Elles sont à regretter, en somme, ces guinguettes du bon vieux temps ; elle est à regretter, cette belle humeur à la bonne franquette qui se tenait pour ravie quand elle avait, dans sa soirée, bu ses trois saladiers de vin chaud et transpiré son litre.
Chez Ragache, les vains ornements, les coquetteries inutiles étaient complètement inconnues.
Je ne sais pas trop si une mise recherchée n’aurait pas été refusée au contrôle. On se démenait avec conviction, au son d’un orchestre dont, bien évidemment, le Conservatoire n’avait pas fourni les virtuoses.
Un piston obstiné – qui j’en répondrais, n’avait jamais provoqué de conflit entre M. Ambroise Thomas et M. Arban3 – présidait à ces chorégraphies sans poses. Quant à la demoiselle, elle avait une robe neuve, elle n’hésitait pas une seule minute à se mettre son mouchoir à carreaux autour de la taille, pour empêcher les mains de son cavalier de déteindre sur sa toilette. L’été dès le troisième quadrille, tous les danseurs et l’orchestre lui-même étaient en bras de chemise. En voilà qui pratiquaient le proverbe : Où il y a de la gêne, il n’y a pas de plaisir !
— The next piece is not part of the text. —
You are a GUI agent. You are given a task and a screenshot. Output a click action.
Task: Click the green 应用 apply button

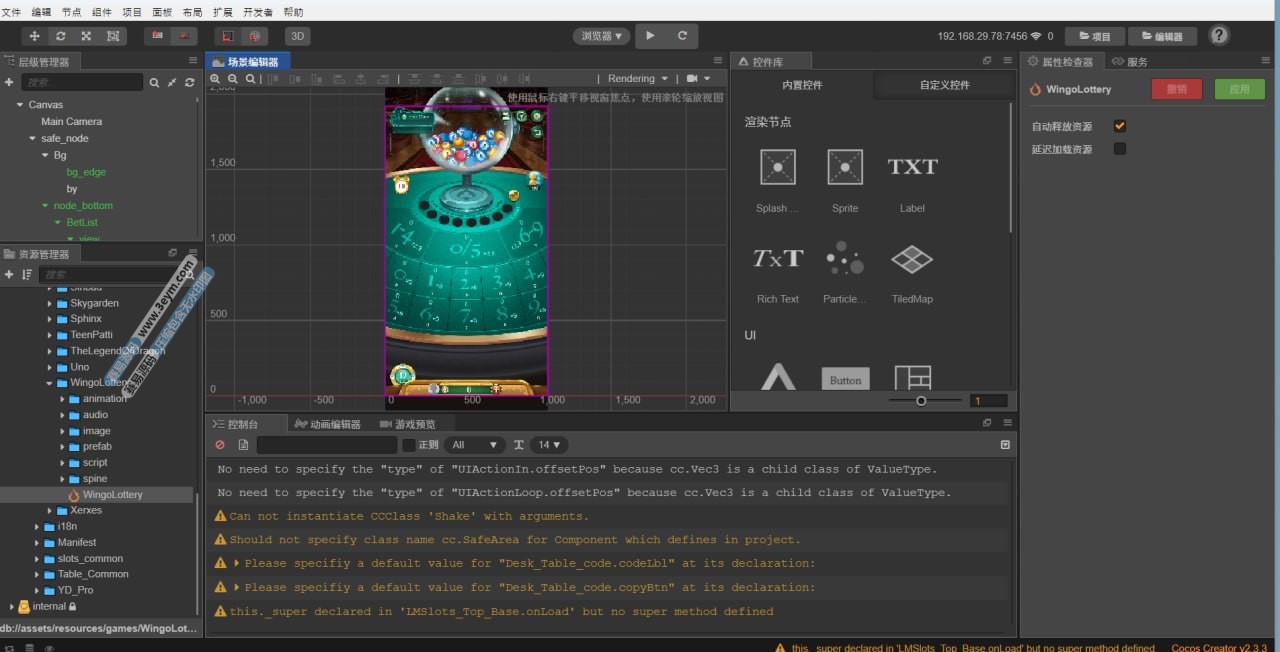click(1239, 89)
Cette simplicité bon enfant se démode de plus en plus. On danse moins, on politique davantage. Je ne suis pas sûr qu’on y gagne. »
Article de Pierre-Louis Véron –écrivain et journaliste parisien (1831-1900) – publié dans « Le Monde Illustré » du 9 août 1884.
1 L’avant-deux est une danse populaire collective encore très pratiquée dans tout l’ouest de la France. De la même famille que le quadrille, elle connut un grand succès à Paris au XIXe siècle.
2 En fait dans la grande salle du premier étage on pouvait servir plusieurs centaines de « couverts assis » pour les grand banquets festifs.
3 Ambroise Thomas et Jean-Baptiste Arban étaient deux sommités du Conservatoire de Paris sous le Second Empire.